- _Task item_
All lines in the entries below that hold "icon" make up the answer.

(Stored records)
• • •

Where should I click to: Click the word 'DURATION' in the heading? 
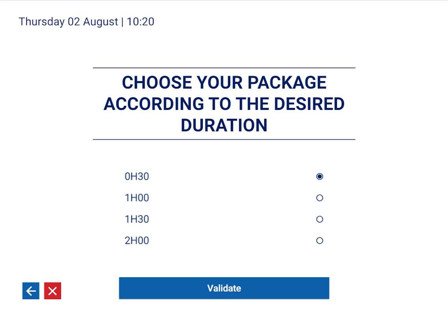(x=224, y=125)
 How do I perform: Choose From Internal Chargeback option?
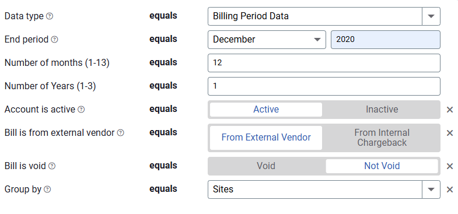pyautogui.click(x=382, y=138)
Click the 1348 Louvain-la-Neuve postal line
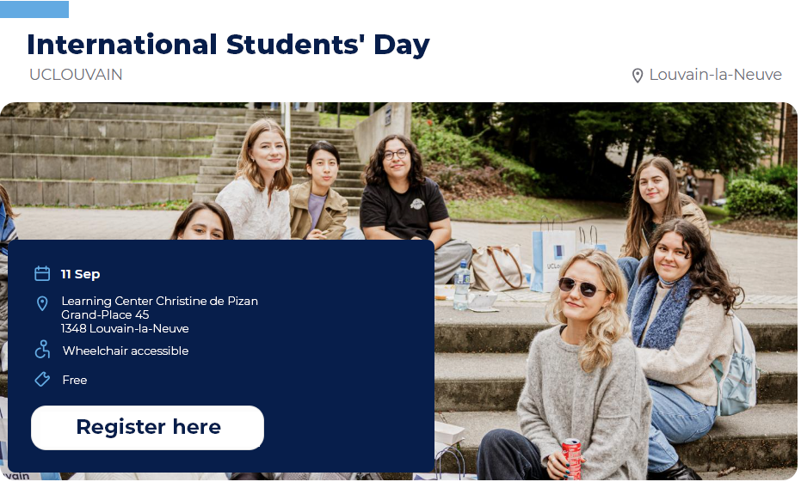 [125, 328]
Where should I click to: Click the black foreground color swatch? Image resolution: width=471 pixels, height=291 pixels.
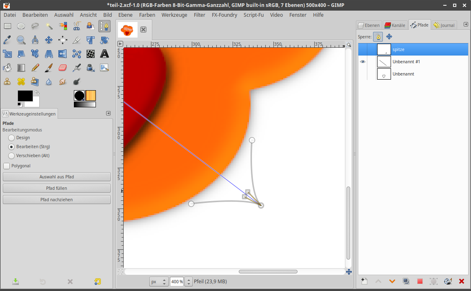click(x=24, y=96)
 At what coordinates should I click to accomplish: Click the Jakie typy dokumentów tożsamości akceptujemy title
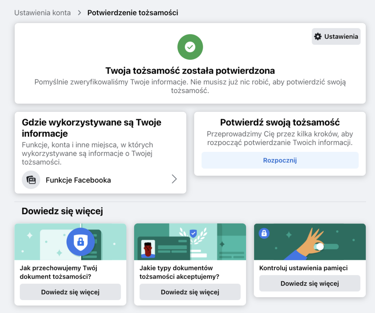pos(179,272)
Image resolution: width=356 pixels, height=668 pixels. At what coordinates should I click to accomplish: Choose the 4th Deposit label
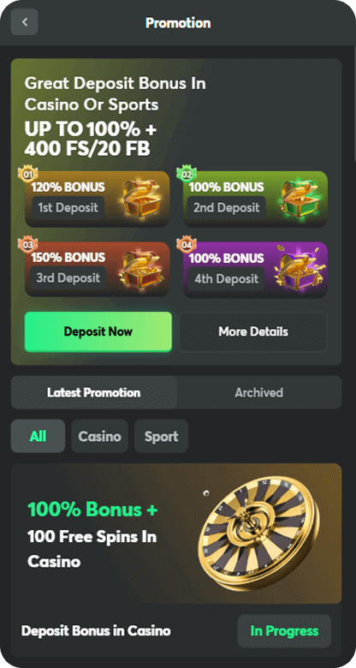click(x=226, y=278)
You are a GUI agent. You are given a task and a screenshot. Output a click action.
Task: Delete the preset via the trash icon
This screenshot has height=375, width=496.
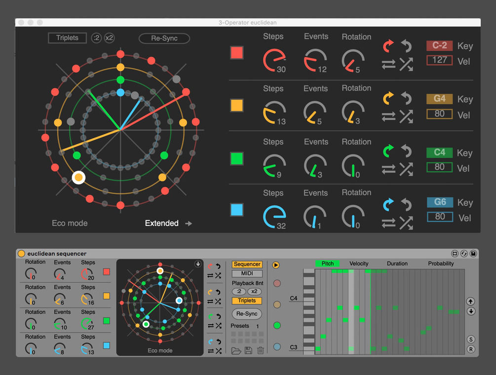[261, 350]
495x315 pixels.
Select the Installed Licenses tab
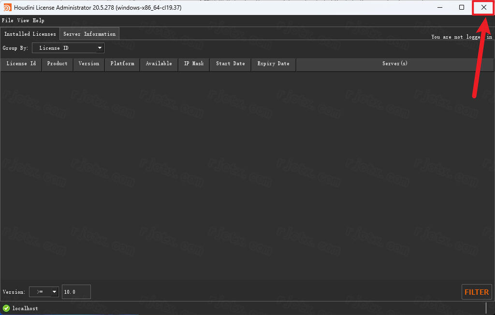(x=30, y=34)
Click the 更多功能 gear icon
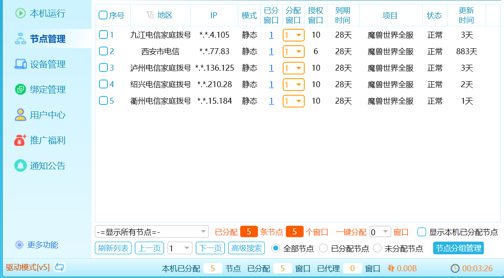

• • •

- _Exercise answer_
Task: Delete the preset via the trash icon
Click the 更多功能 gear icon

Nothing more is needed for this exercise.